Aim of the task: In the entries below, find the line with "Viewport: 1018px width, 441px" and print exactly every line from there up to and including the line with "is (575, 1024).", with no other lines.

Collected data entries:
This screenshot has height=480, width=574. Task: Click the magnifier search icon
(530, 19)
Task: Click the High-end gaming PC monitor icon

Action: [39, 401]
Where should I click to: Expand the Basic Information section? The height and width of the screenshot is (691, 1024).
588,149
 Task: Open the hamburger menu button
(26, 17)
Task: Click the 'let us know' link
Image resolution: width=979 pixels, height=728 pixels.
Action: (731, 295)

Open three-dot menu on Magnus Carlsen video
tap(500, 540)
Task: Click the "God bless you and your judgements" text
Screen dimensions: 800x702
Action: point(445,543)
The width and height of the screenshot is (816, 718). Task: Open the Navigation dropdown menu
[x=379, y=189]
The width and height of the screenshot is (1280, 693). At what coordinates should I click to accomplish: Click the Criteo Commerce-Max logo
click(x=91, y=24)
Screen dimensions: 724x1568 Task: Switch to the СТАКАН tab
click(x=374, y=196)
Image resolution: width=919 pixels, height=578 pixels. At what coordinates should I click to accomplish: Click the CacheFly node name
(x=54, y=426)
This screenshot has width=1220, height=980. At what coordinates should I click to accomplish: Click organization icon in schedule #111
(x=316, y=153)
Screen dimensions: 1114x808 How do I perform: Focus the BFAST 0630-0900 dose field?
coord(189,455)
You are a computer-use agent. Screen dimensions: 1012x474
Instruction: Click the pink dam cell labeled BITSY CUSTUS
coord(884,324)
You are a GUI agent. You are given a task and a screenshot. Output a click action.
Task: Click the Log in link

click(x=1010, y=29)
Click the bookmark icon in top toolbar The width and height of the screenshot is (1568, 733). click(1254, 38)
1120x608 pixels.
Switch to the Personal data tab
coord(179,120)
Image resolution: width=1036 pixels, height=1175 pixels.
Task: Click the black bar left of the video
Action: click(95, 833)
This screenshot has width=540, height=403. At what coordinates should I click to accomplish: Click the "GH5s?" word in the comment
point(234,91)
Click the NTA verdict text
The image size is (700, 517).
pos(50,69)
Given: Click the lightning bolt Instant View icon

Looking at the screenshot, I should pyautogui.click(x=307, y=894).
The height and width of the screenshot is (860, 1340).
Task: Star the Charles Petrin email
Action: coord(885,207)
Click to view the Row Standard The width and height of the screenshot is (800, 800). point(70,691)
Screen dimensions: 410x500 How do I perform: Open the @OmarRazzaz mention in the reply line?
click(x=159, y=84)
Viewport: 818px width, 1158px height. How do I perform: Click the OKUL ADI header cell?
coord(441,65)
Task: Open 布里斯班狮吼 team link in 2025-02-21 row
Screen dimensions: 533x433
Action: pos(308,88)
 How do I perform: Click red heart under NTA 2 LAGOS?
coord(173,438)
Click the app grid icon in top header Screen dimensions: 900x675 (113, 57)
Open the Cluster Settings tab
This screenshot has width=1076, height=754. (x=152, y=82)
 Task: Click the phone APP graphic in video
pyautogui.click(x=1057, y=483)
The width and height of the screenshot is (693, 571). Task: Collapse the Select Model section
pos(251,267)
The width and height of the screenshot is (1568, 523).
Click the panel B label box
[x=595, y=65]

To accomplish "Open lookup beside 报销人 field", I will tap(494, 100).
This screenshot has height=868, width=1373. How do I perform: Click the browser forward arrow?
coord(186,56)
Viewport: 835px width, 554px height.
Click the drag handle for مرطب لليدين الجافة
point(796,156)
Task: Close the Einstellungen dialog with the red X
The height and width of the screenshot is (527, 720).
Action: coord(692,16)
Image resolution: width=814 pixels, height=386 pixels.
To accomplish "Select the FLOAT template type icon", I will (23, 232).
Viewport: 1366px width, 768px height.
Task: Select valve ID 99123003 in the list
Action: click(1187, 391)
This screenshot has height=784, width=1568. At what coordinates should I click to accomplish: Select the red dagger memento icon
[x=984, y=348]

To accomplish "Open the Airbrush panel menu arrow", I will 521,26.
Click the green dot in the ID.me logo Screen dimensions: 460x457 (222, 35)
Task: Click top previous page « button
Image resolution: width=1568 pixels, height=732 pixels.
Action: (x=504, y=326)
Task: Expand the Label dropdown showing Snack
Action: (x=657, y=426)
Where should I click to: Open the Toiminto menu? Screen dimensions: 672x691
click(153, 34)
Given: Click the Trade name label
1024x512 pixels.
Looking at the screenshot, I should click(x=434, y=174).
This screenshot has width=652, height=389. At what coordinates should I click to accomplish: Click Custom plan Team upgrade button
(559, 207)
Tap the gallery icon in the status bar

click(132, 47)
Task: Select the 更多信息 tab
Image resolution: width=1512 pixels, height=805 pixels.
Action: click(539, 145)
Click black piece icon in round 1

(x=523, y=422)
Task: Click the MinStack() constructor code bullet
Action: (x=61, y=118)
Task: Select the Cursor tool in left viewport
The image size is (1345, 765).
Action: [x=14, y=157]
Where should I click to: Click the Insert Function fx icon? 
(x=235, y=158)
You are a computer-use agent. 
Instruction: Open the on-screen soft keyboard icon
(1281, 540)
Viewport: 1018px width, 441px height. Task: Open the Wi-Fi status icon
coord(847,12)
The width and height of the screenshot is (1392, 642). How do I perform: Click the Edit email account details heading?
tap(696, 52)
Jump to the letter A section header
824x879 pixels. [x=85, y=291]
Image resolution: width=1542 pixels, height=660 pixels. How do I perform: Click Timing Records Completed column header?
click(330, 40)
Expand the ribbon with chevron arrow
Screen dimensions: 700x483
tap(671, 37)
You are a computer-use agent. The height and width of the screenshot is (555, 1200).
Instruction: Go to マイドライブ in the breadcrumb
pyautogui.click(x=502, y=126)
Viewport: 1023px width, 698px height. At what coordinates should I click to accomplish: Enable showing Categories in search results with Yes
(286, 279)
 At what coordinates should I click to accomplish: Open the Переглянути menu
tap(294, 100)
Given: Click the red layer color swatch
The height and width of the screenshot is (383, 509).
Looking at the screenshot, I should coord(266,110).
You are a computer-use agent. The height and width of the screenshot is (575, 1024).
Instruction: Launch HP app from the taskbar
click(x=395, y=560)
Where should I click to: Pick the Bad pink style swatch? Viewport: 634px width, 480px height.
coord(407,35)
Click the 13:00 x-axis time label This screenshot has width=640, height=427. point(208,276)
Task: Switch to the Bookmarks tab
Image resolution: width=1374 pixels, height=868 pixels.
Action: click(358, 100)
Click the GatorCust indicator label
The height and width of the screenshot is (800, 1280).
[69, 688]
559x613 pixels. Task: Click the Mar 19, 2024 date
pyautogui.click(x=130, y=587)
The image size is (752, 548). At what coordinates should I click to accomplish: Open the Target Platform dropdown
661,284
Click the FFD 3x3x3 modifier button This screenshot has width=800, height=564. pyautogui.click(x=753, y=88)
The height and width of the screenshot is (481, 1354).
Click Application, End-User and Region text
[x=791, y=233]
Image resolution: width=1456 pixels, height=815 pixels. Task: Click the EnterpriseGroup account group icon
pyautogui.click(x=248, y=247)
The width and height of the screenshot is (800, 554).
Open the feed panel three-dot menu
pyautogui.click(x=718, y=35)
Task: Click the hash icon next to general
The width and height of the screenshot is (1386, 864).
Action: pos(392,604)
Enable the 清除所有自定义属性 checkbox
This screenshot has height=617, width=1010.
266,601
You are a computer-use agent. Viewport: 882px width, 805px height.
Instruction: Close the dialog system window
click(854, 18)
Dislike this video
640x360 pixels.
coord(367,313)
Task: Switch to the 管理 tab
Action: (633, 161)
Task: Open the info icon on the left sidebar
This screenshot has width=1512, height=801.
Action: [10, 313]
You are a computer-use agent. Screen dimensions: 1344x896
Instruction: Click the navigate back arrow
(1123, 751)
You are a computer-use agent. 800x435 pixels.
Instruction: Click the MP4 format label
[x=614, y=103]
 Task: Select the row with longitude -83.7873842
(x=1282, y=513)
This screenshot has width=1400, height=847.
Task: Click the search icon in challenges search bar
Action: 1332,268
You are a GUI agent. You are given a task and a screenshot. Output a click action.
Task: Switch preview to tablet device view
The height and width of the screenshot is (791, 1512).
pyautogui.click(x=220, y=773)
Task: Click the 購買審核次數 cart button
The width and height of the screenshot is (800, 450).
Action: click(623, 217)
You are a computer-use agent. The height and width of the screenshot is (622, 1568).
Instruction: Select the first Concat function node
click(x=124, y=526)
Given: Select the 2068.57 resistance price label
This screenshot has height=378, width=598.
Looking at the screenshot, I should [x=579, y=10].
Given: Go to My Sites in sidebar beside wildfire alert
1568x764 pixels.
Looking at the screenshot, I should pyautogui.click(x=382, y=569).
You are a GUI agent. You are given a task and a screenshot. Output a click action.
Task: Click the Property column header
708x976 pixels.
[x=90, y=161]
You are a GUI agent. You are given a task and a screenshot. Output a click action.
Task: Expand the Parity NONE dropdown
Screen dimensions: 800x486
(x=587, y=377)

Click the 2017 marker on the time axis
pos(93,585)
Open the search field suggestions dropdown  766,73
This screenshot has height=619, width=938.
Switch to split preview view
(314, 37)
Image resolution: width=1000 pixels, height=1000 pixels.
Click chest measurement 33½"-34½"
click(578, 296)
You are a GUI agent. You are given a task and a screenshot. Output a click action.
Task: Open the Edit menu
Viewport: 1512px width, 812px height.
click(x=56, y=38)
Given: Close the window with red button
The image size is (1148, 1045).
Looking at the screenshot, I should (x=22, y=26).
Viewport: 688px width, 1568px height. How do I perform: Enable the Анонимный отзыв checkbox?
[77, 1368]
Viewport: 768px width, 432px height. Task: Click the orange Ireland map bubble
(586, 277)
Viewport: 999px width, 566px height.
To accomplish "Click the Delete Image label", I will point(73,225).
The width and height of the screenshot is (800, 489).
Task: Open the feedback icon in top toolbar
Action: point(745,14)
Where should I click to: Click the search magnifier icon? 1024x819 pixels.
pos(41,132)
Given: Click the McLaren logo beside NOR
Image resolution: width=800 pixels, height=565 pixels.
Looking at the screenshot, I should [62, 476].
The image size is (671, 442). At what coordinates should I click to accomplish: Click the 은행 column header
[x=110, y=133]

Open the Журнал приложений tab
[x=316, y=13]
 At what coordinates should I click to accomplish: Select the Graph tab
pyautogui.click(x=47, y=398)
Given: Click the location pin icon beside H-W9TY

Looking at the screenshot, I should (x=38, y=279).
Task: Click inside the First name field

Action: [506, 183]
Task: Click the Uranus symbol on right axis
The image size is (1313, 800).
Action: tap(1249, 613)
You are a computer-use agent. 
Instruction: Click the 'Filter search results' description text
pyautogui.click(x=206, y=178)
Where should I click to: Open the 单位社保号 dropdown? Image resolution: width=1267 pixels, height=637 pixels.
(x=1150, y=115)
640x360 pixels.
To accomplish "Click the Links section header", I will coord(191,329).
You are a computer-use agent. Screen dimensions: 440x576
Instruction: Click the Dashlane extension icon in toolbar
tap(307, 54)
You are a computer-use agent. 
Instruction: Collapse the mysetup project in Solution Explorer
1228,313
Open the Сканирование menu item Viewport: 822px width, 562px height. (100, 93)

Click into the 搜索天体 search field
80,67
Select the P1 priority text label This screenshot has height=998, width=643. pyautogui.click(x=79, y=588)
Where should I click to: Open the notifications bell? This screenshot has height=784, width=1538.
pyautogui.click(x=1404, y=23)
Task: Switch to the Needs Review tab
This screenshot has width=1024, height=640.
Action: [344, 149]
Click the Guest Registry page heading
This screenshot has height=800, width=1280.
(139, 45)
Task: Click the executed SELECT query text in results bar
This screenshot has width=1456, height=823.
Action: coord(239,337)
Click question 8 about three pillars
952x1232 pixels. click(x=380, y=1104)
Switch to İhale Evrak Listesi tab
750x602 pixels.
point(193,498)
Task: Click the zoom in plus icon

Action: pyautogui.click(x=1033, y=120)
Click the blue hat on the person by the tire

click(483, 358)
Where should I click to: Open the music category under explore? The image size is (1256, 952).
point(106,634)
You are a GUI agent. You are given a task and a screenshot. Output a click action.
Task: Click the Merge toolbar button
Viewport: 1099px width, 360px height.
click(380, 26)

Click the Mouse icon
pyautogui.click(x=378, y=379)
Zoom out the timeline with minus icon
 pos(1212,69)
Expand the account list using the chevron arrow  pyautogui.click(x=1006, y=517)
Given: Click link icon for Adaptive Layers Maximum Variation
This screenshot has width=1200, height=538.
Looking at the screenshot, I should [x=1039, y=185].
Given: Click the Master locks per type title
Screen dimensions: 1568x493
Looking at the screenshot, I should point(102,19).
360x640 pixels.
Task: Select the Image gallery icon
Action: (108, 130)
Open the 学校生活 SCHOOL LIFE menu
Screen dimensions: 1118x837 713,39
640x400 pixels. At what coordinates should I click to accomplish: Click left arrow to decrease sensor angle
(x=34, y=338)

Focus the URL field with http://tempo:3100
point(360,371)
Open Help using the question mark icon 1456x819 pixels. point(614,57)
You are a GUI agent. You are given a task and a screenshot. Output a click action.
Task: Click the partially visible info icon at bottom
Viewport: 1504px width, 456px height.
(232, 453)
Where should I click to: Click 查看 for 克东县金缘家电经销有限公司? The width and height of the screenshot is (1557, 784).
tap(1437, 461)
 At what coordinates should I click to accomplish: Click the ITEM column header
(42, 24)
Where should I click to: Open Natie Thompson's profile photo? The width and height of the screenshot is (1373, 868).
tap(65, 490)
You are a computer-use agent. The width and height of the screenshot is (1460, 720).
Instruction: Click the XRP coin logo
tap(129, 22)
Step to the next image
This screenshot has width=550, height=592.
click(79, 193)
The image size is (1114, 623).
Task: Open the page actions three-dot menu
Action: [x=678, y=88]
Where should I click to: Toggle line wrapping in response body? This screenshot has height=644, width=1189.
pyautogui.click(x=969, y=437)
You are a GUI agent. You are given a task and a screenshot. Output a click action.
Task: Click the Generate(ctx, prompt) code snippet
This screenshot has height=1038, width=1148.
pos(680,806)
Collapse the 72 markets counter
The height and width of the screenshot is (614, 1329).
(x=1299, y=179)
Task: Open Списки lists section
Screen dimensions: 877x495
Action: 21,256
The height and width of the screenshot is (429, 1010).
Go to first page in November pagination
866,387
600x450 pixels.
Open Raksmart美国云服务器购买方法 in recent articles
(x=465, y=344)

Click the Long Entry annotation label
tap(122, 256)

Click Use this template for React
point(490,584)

Exercise answer:
Viewport: 1018px width, 441px height. Task: Open the Wi-Fi status icon
coord(847,12)
The width and height of the screenshot is (1392, 642). How do I perform: Click the Edit email account details heading?
tap(696, 52)
Jump to the letter A section header
824x879 pixels. [x=85, y=291]
Image resolution: width=1542 pixels, height=660 pixels. How do I perform: Click Timing Records Completed column header?
click(330, 40)
Expand the ribbon with chevron arrow
Screen dimensions: 700x483
tap(671, 37)
You are a computer-use agent. The height and width of the screenshot is (555, 1200).
Instruction: Go to マイドライブ in the breadcrumb
pyautogui.click(x=502, y=126)
Viewport: 1023px width, 698px height. At what coordinates should I click to accomplish: Enable showing Categories in search results with Yes
(286, 279)
 At what coordinates should I click to accomplish: Open the Переглянути menu
tap(294, 100)
Given: Click the red layer color swatch
The height and width of the screenshot is (383, 509).
Looking at the screenshot, I should coord(266,110).
You are a computer-use agent. The height and width of the screenshot is (575, 1024).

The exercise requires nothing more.